Mental Health
Love Linked to Physical Warmth
Love will literally keep you warm this winter.
Scientists found that people feel physically warmer when they hear declarations of affection and support.
However, the opposite is also true. Researchers found that holding a heated object can improve closeness to others.
Researcher looked at MRI scans and found that feelings of social and physical warmth triggered increased activity in the same brain region.
"Together, these results suggest a potential mechanism by which social warmth, the contented subjective experience of feeling loved and connected to other people, has become such a pleasant experience and led credence to the description of connection experiences as 'heartwarming'," researchers wrote in the study.
Researchers recruited 20 participants with an average age of 20. For the study, researchers had relatives or friends write a message of appreciation for the participant or a fact about them.
Researchers then monitored participants' brain activity as they completed several tasks. The participants were also asked to rate how warm and how socially connected they felt on a scale of one (not at all) to seven (very) after completing each task.
In the first experiment, half of the participants read two positive and those in the other group read two neutral messages. Researcher found that participants in the positive group rated their warmth as 6.14 and those in the neutral group rated their warmth as 3.8.
The latest findings suggest that there is "an interplay between social and physical warmth," according to researchers.
In the second experiment, participants were asked to hold a warm pack and a room temperature ball for 10 seconds each. They were asked to repeat this five times.

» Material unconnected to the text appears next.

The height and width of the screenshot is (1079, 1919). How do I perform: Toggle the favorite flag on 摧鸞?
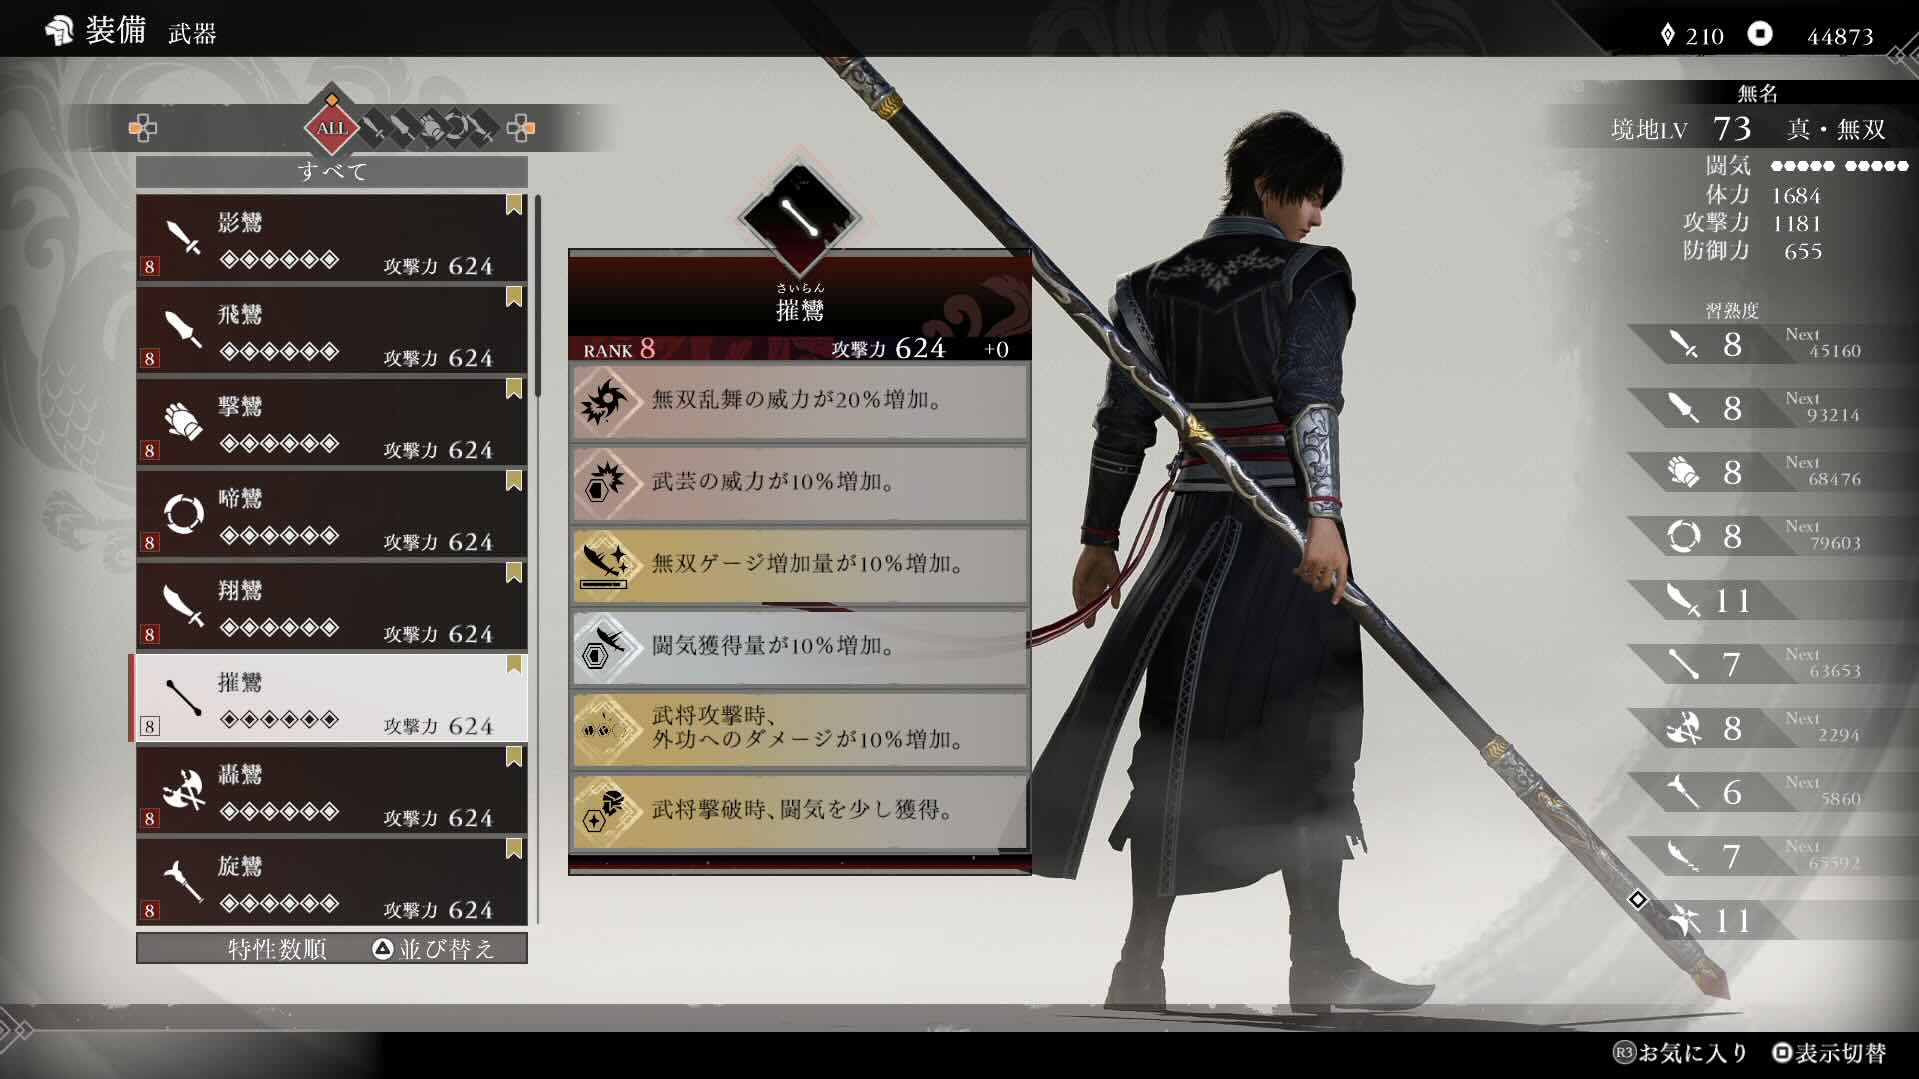tap(514, 665)
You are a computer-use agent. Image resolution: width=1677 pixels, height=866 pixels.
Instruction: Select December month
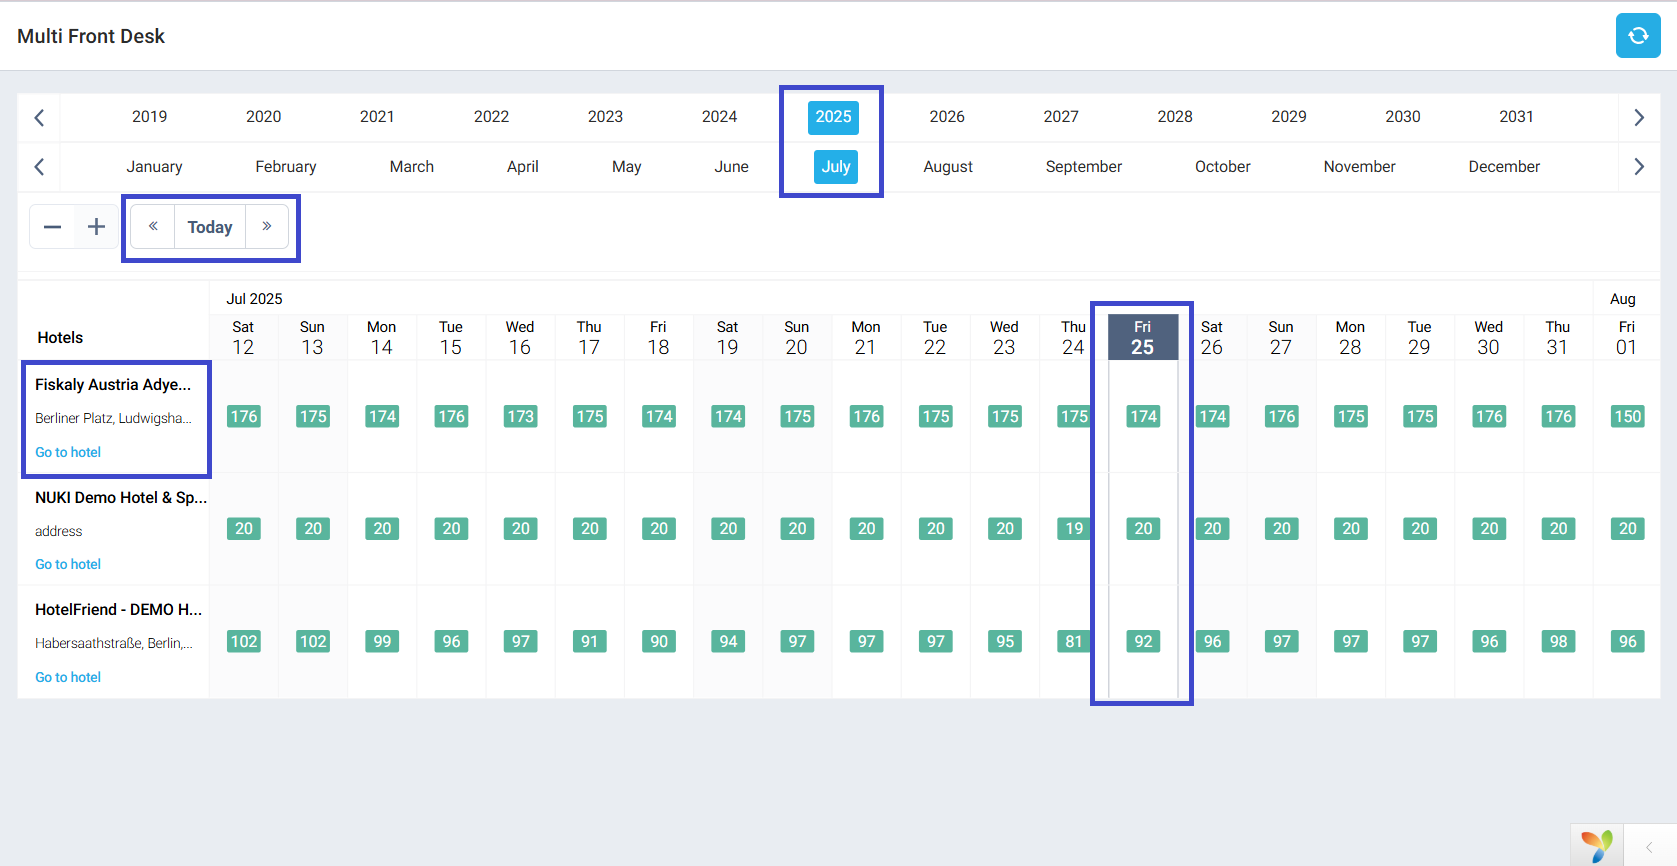(1504, 167)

Researcher found that holding a warm object triggered higher ratings of connection compared to holding a room temperature object.
According to researchers, maintaining warm core body temperature "may have been co-opted to maintain social warmth' during human evolution," according to the Daily Mail.
Researchers also said that physical warmth could be used to help improve some social problems.
"Given the importance of social connections for general well-being and happiness, this may inform larger interventions designed to combat feelings of isolation or loneliness through temperature manipulations," researchers wrote.
The findings are published in the journal Psychological Science.